## EXERCISE PASSAGE
======
Trump administration launching H-2A reforms to secure legal farm workforce... The Trump administration is moving swiftly to overhaul the H-2A visa system to establish a fully legal workforce for U.S. agriculture, USDA Secretary Brooke Rollins announced at the Western Governors Association annual meeting. Rollins confirmed that top officials from the White House, USDA, and Department of Labor are collaborating on plans to simplify and expand the H-2A process, aiming to make it more accessible for small and mid-sized farms. She pledged additional announcements within days as the administration readies new steps to support farm employers and stabilize the sector.

The centerpiece of the coming reforms is a coordinated drive to reduce paperwork and regulatory barriers that have long hampered employers’ ability to use the H-2A program. Labor Secretary Lori Chavez-DeRemer will lead efforts to streamline the application and compliance process, working closely with USDA and Homeland Security. Chavez-DeRemer is slated to outline the Department of Labor’s new approach today to the Western Governors Association, with a focus on making the H-2A system more efficient and employer-friendly.

The policy push comes amid heightened anxiety in the farm sector, following recent immigration raids that left some operations short-staffed by up to 60% as workers stayed home out of fear of deportation. At the same time, the Department of Labor last week suspended enforcement of Biden-era H-2A rules that imposed new wage, housing, and disclosure requirements, a move farm groups criticized as costly and cumbersome.

By prioritizing a streamlined H-2A program, the administration said it is signaling a commitment to both enforce immigration law and maintain a stable, legal workforce for American agriculture — without undermining the viability of farms or the national food supply. Further details on the planned reforms and paperwork reductions are expected in the coming days.

Hassett: U.S./China trade framework stable amid Iran tensions... Rising tensions in the Middle East, including recent U.S. strikes on Iran, have not affected the U.S./China trade agreement, according to Kevin Hassett, head of the White House National Economic Council. In an interview with CNBC, Hassett stated that the U.S. and China remain in “constant contact,” and that the trade framework is stable, with no disruptions stemming from the situation in Iran.
======
## DATA TO EXAMINE
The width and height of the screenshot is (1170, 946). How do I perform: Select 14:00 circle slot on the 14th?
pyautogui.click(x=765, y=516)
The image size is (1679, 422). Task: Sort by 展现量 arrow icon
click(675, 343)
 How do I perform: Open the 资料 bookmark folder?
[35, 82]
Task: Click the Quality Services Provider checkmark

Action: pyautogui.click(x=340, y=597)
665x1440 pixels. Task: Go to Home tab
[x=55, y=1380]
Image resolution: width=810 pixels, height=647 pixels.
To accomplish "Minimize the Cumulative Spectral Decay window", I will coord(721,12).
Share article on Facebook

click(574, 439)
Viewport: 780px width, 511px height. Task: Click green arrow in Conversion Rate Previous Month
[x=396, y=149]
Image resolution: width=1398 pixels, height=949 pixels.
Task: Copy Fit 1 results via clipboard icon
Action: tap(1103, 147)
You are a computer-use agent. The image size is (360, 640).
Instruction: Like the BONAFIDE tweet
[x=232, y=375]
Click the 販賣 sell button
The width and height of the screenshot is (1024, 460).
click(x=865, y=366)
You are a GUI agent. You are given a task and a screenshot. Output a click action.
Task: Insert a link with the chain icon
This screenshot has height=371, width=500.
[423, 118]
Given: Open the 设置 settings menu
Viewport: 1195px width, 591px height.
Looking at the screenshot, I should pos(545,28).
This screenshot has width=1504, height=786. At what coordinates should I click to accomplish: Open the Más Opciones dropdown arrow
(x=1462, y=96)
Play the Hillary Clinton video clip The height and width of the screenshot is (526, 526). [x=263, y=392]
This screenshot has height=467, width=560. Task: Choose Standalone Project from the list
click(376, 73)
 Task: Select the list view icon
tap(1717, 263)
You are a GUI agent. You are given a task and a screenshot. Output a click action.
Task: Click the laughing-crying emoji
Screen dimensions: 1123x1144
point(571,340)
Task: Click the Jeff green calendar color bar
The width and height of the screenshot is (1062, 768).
======
## EXERCISE INSTRUCTIONS
Write the next part of the farm labor and trade news digest, picking up after its final sentence. The records have no connection to the farm labor and trade news digest.

## SOLVED PROBLEM
Hassett emphasized that Treasury Secretary Scott Bessent and U.S. Trade Representative Jamieson Greer are maintaining active communication with Chinese officials, focusing on keeping the rare earths supply chain steady. Rare earth minerals — critical for U.S. manufacturing — are a key area of cooperation, and both nations are working to ensure that the flow of these materials returns to pre-conflict levels.

Hassett also clarified that the recent U.S. military operations in Iran were “extremely targeted” and did not disrupt global oil markets — an outcome that could have otherwise threatened economic stability and ongoing trade talks. White House officials continue to express confidence that the trade framework with China will remain intact, insulated from unrelated international crises.

House committee, Japan ambassador to meet amid stalled trade talks... Members of the House Ways and Means Committee will hold a closed-door roundtable with Japanese Ambassador Shigeo Yamada on Thursday, as trade negotiations between the U.S. and Japan remain deadlocked ahead of a critical July 9 tariff deadline. The discussions, led by the panel’s Trade Subcommittee, come at a tense moment: Japan is urgently seeking relief from a 25% U.S. tariff on car exports and a suspended 24% reciprocal tariff on other imports — both set to expire July 9 unless a deal is reached.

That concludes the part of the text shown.